American Folk Art Museum Archives

Ralph and Eva Fasanella Papers Edit

Summary

Identifier
A0007

Dates

  • 1914 – 2013 (Creation)

Extents

  • 30 cubic feet (Whole)

Agent Links

Subjects

Notes

  • Abstract

    This collection contains material related to Ralph Fasanella’s artistic career, his work in labor unions, and his personal interests. Much of the material is correspondence between Ralph Fasanella’s wife, Eva, and the various museums, collectors, unions, and other various individuals and institutions with which the Fasanellas worked closely.

  • Immediate Source of Acquisition

    Gifts of Marc Fasanella, 2009-2014

  • Conditions Governing Access

    The collection is open for research. Access to sensitive materials may be restricted at the discretion of the American Folk Art Museum.

  • Conditions Governing Use

    The Ralph and Eva Fasanella Papers are owned by the American Folk Art Museum.
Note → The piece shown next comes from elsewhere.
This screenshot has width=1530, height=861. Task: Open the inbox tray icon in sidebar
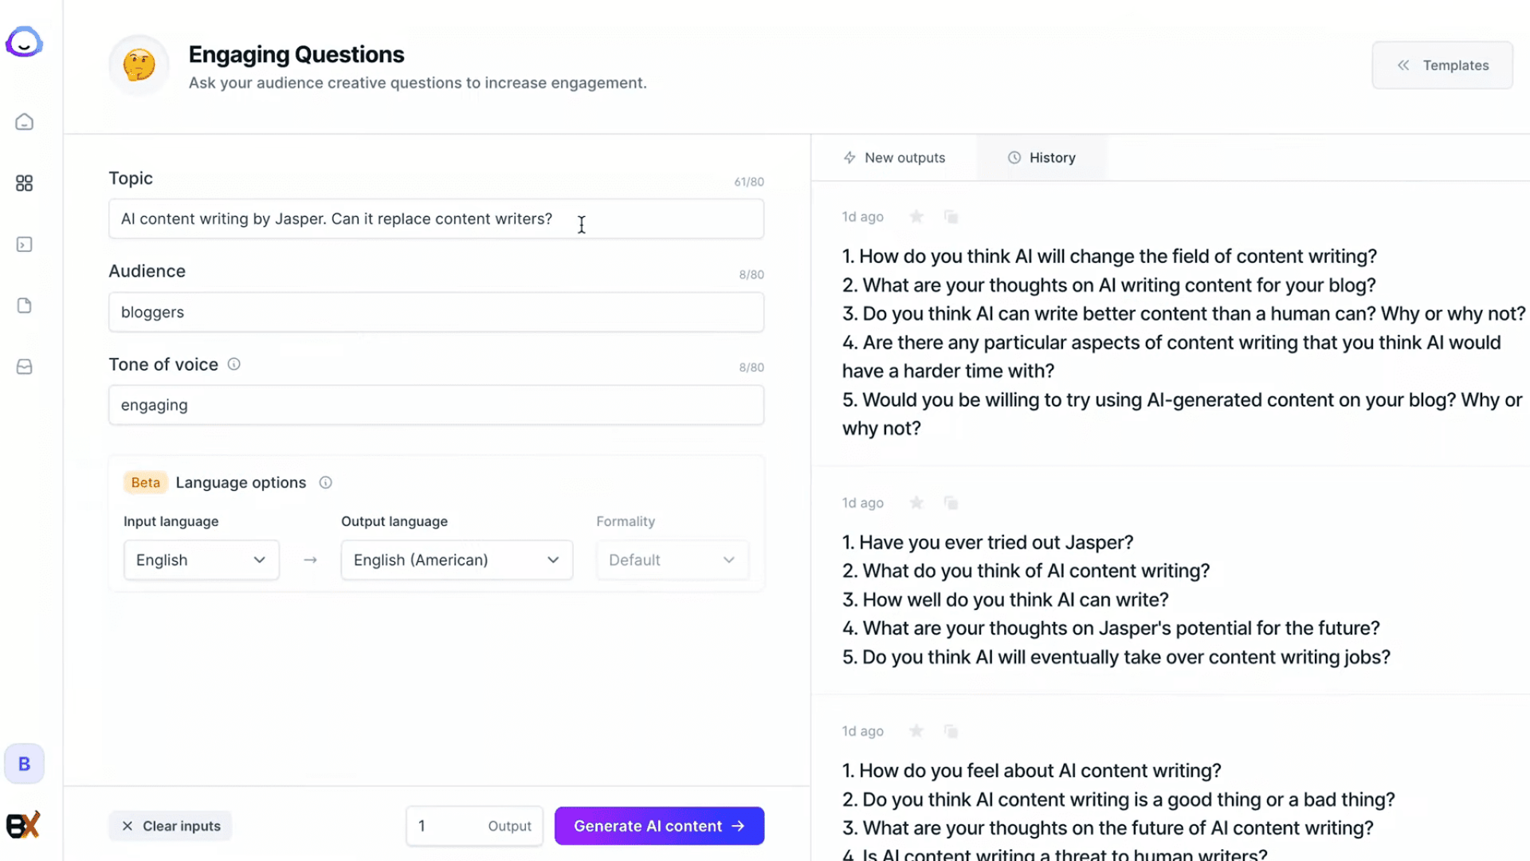coord(25,367)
The collection is subject to all copyright laws, and is dedicated to public use for research, study and scholarship.

  • Preferred Citation

    [item description], [date], Ralph and Eva Fasanella Papers, [box and folder number], American Folk Art Museum Archives, New York

  • Physical Characteristics and Technical Requirements

    Series XI: Audio/Visual Material contains audio/visual material in many formats. DVDs and CD-ROMs can be viewed in the American Folk Art Museum reading room with appropriate advance notice. All other material, including VHS and audiocassettes, cannot be viewed at this time.

  • Separated Materials

    There are approximately ninety books from the Fasanella estate that have been entered into the American Folk Art Museum library. These include both books from Fasanella’s personal library; and books that feature reproductions of Fasanella’s artwork. Books that are unrelated to folk art (for example, a math textbook with a Fasanella reproduction) were boxed and stored in the archive. Duplicate books that were already in the American Folk Art Museum library were also boxed and stored in the archive. All other books are on the shelf alongside the museum’s library collection. Each book has a book plate that states it is part of the Fasanella library, and the library catalog records for each book also indicate that the books were donated as part of the archival collection.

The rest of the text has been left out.